### WHAT IS NEEDED
Beginning with the line containing "Click the pushpin unpin icon" and ending at the last line of the data, set down every line exactly, leaving out all pictures.

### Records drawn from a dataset

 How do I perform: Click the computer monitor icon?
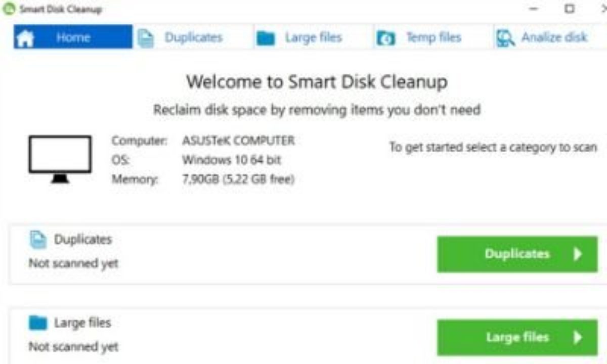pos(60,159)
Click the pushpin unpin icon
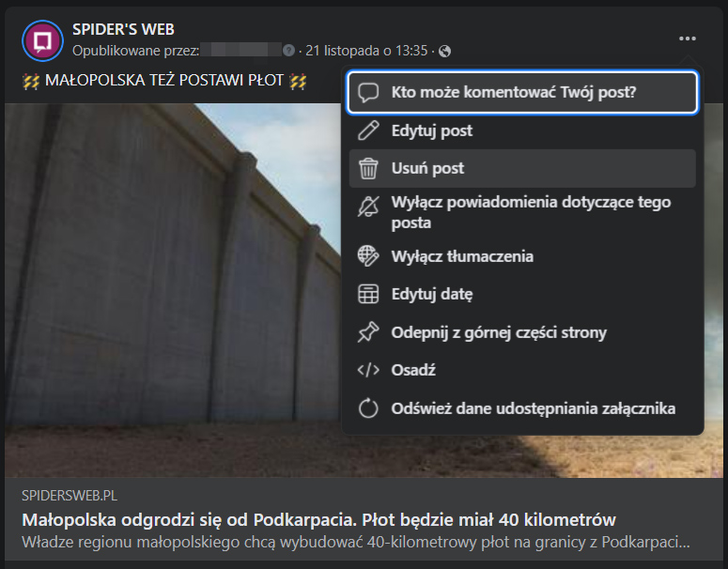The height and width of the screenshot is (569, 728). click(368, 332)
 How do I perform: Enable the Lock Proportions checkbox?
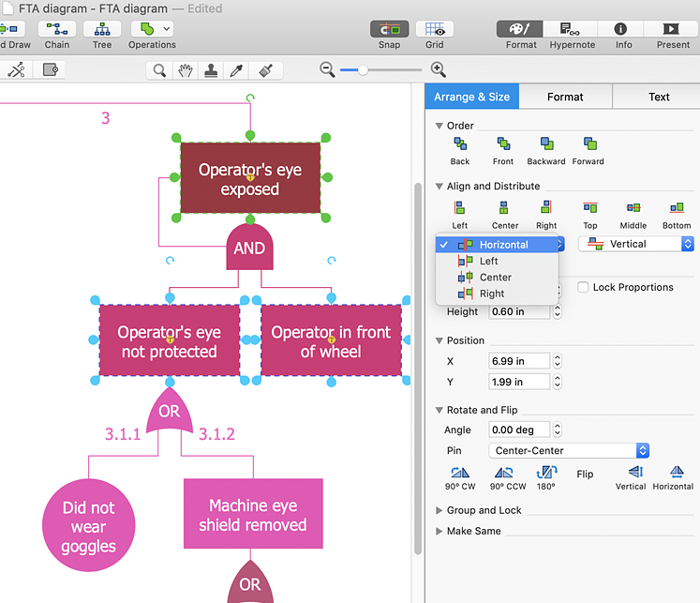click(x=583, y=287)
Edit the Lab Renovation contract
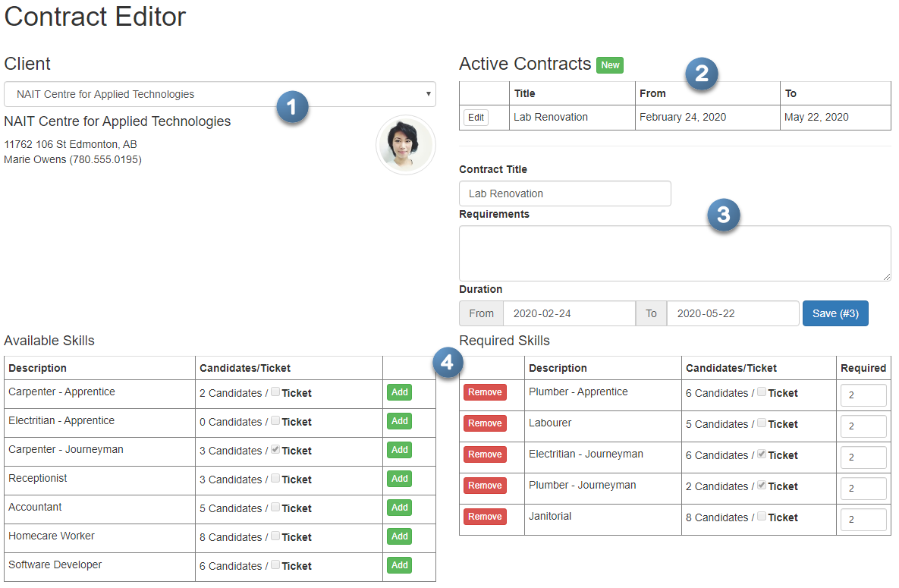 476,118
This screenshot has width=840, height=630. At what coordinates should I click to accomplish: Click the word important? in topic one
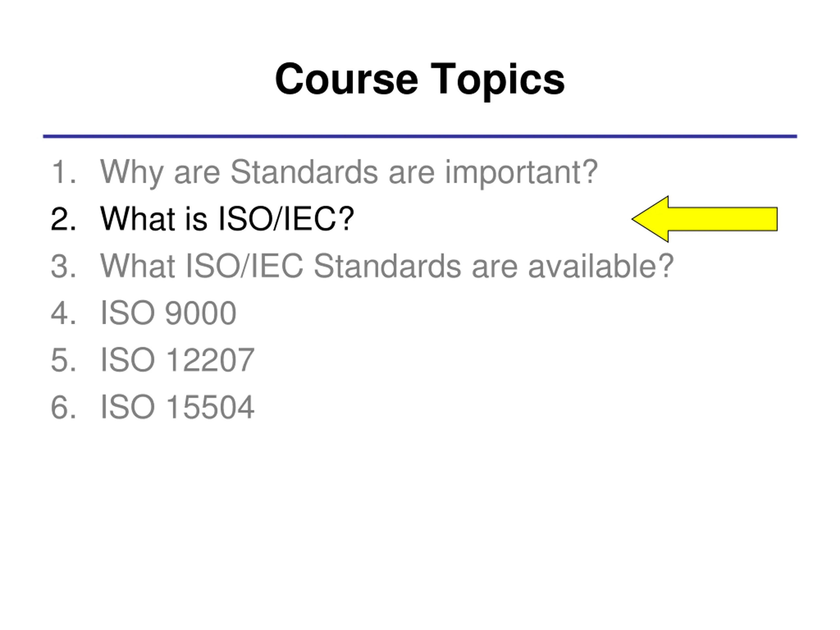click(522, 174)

### RESULT OF THIS TASK
Click the pushpin unpin icon
The height and width of the screenshot is (569, 728). click(368, 332)
 How do I perform: Enable the Lock Proportions checkbox?
click(x=583, y=287)
Edit the Lab Renovation contract
 476,118
This screenshot has width=840, height=630. At what coordinates should I click to accomplish: Click the word important? in topic one
click(522, 174)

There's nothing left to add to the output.